THROW_IF_NTSTATUS_FAILED(
    BCryptImportKeyPair(
        BCRYPT_MLKEM_ALG_HANDLE,
        NULL, // hImportKey
        BCRYPT_MLKEM_ENCAPSULATION_BLOB,
        &hKeyPair,
        encapsulationKeyBlob.data(),
        static_cast<ULONG>(encapsulationKeyBlob.size()),
        0)); // dwFlags

// Get the secret key length and ciphertext length. These values are static
// and can be cached for the algorithm handle.
ULONG cbSecretKey = 0;
ULONG cbProperty = sizeof(cbSecretKey);

  3. The server uses BCryptGetProperty to get the secret key length and ciphertext length and allocate the required buffers for both.
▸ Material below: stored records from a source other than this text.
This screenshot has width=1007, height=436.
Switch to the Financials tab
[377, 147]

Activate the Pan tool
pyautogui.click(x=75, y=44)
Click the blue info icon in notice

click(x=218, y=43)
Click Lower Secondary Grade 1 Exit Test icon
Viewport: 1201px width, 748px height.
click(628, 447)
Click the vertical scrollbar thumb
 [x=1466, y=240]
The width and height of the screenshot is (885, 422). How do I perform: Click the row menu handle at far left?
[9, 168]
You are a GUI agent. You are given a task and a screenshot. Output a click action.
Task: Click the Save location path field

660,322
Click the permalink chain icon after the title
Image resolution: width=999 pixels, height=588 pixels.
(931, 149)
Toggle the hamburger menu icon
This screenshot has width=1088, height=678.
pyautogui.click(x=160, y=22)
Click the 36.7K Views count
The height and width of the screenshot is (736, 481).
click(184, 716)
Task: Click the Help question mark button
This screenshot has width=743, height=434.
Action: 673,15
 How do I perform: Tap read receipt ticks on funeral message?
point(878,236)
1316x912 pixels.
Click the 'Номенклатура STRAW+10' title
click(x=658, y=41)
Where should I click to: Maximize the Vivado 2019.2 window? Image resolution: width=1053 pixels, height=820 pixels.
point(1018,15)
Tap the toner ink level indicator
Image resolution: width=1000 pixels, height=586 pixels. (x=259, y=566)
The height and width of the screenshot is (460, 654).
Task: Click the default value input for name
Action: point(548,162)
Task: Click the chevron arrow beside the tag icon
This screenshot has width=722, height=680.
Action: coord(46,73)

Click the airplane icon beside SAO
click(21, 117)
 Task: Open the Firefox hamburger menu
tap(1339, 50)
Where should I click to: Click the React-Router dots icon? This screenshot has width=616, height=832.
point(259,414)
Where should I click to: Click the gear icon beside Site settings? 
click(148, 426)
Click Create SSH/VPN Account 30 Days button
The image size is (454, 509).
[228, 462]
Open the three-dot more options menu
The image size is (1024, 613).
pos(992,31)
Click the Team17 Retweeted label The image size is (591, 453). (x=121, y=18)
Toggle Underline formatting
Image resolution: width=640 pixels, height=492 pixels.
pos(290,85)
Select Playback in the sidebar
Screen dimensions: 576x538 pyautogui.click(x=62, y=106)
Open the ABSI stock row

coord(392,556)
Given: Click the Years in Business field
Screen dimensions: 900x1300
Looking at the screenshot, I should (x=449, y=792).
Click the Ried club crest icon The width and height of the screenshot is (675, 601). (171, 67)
    THROW_IF_NTSTATUS_FAILED(
    BCryptGetProperty(
        &hKeyPair,
        BCRYPT_KEM_SHARED_SECRET_LENGTH,
        reinterpret_cast<PUCHAR>(&cbSecretKey),
        cbProperty,
        &cbProperty,
        0)); // dwFlags

ULONG cbCipherText = 0; 
cbProperty = sizeof(cbCipherText);

THROW_IF_NTSTATUS_FAILED(
    BCryptGetProperty(
        &hKeyPair,
        BCRYPT_KEM_CIPHERTEXT_LENGTH,
        reinterpret_cast<PUCHAR>(&cbCipherText),
        cbProperty,
        &cbProperty,
        0)); // dwFlags

// Then allocate the required buffers.
vector<BYTE> secretKey(cbSecretKey);
vector<BYTE> cipherText(cbCipherText);

  4. The server performs BCryptEncapsulate and sends the ciphertext to the client in the server key exchange message.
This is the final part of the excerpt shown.